In [1]:
## Create Sagemaker Session and Get Execution Role ##
import sagemaker

sagemaker_session = sagemaker.Session()
role = sagemaker.get_execution_role()

In [2]:
## Upload Training Data to s3 Bucket ##

bucket = sagemaker_session.default_bucket()

data_dir = 'data' 
prefix = 'rcmdKNN'
input_data = sagemaker_session.upload_data(data_dir, key_prefix=prefix)

In [3]:
## Instantiate Estimator Object ##

from sagemaker.sklearn.estimator import SKLearn

estimator = SKLearn(entry_point='train.py',
                    framework_version='0.23-1',
                    role=role,
                    train_instance_count=1,
                    train_instance_type='ml.c4.xlarge',
                    py_version='py3',
                    source_dir='source',
                    image_uri=None,
                    hyperparameters = {'n_neighbors':101,
                                       'metric':'cosine',
                                       'algorithm':'brute'})

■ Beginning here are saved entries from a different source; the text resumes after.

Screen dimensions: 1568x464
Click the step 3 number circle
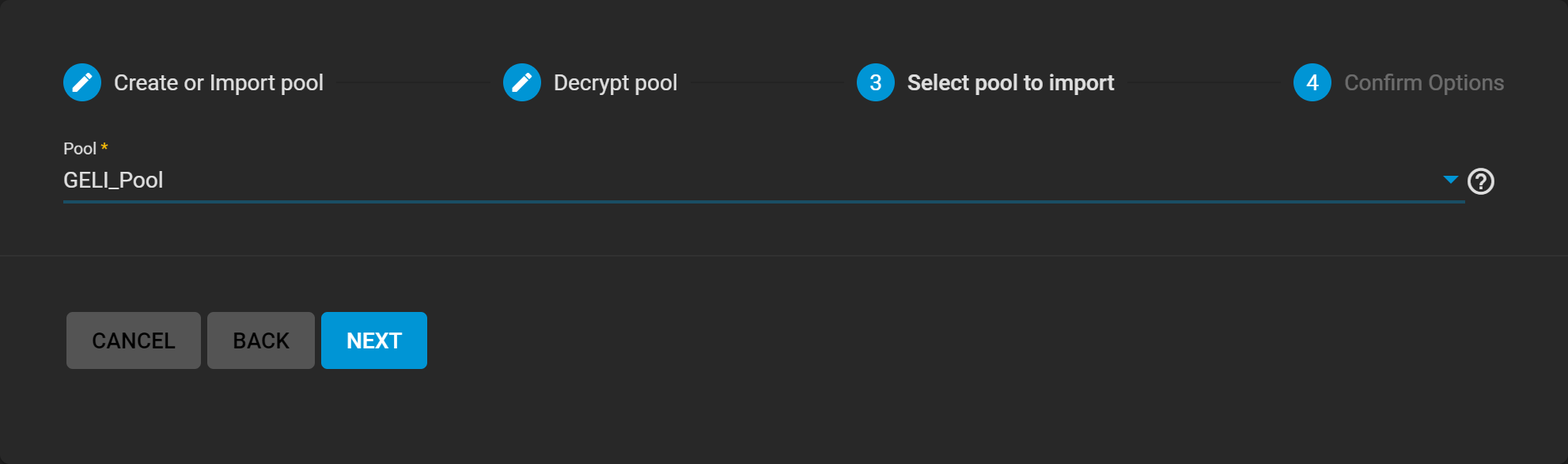click(876, 82)
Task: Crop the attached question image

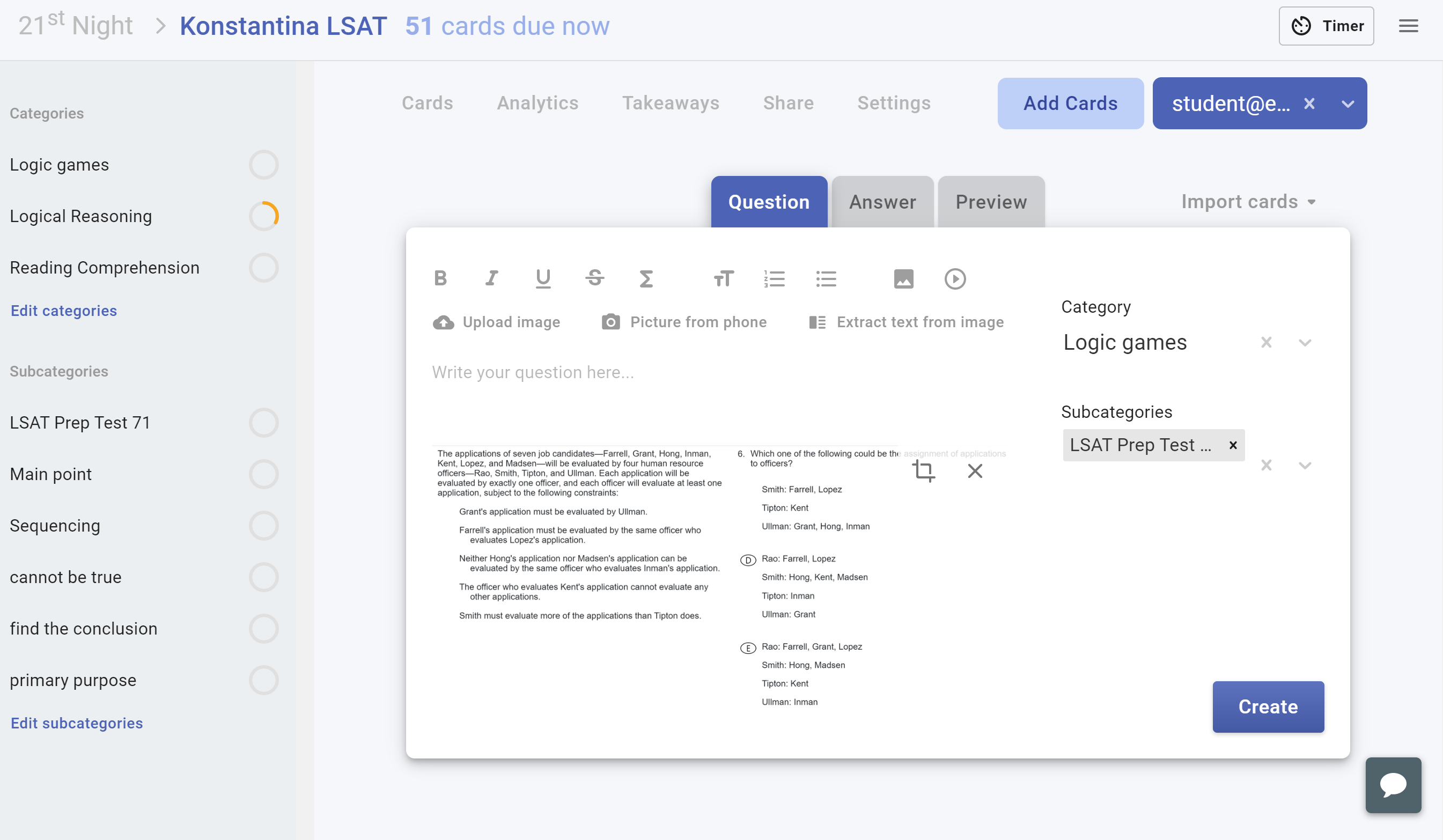Action: pos(923,470)
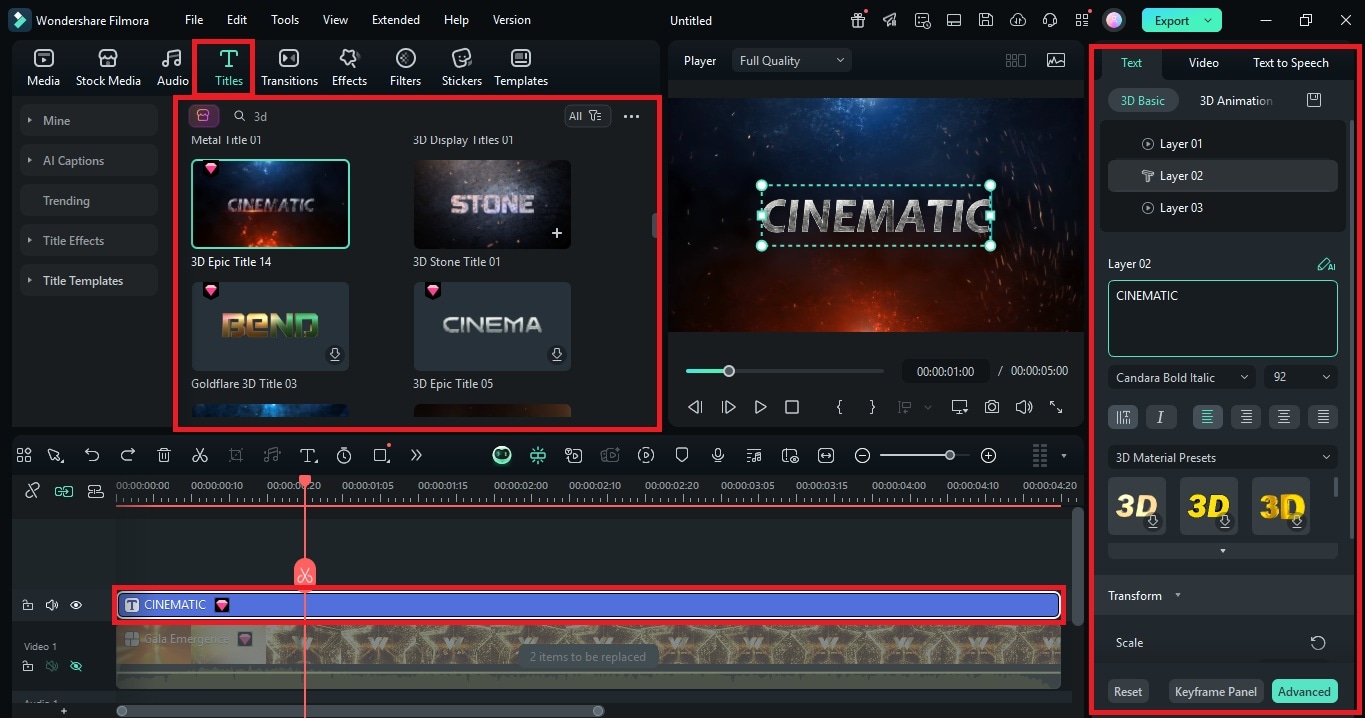The height and width of the screenshot is (718, 1365).
Task: Click the Advanced button in Transform panel
Action: tap(1304, 691)
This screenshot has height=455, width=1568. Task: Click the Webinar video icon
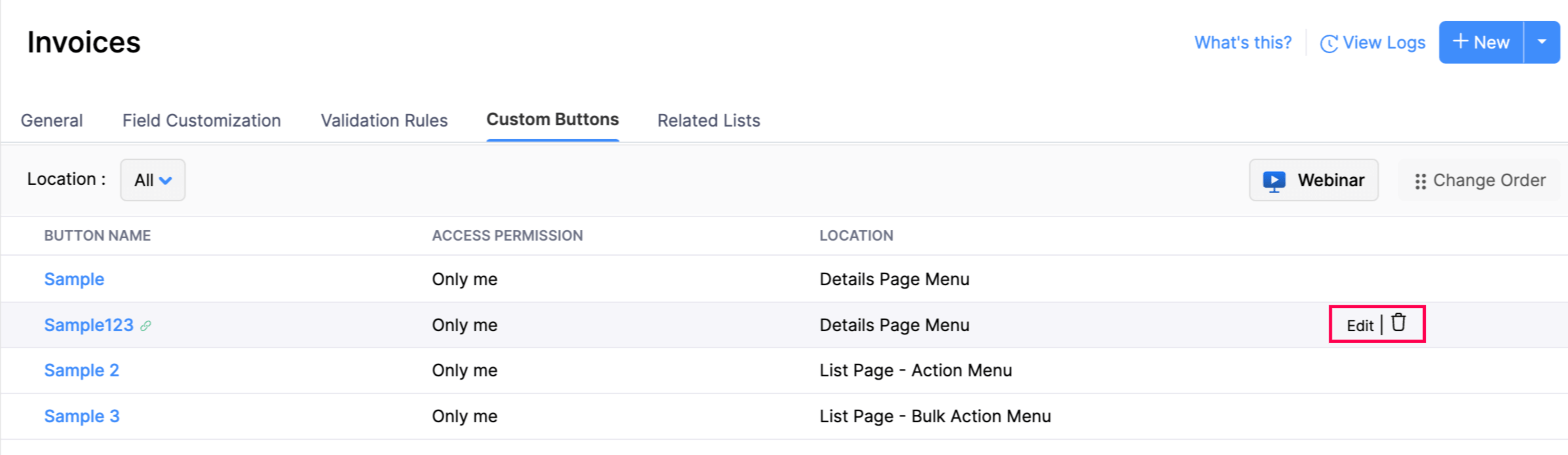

train_instance_type has been renamed in sagemaker>=2.
See: https://sagemaker.readthedocs.io/en/stable/v2.html for details.
train_instance_count has been renamed in sagemaker>=2.
See: https://sagemaker.readthedocs.io/en/stable/v2.html for details.
train_instance_count has been renamed in sagemaker>=2.
See: https://sagemaker.readthedocs.io/en/stable/v2.html for details.
train_instance_type has been renamed in sagemaker>=2.
See: https://sagemaker.readthedocs.io/en/stable/v2.html for details.


In [4]:
## Train the estimator ##
estimator.fit({'train': input_data})

2021-12-15 15:18:12 Starting - Starting the training job...
2021-12-15 15:18:40 Starting - Launching requested ML instancesProfilerReport-1639581492: InProgress
......
2021-12-15 15:19:41 Starting - Preparing the instances for training.........
2021-12-15 15:21:05 Downloading - Downloading input data...
2021-12-15 15:21:41 Training - Downloading the training image...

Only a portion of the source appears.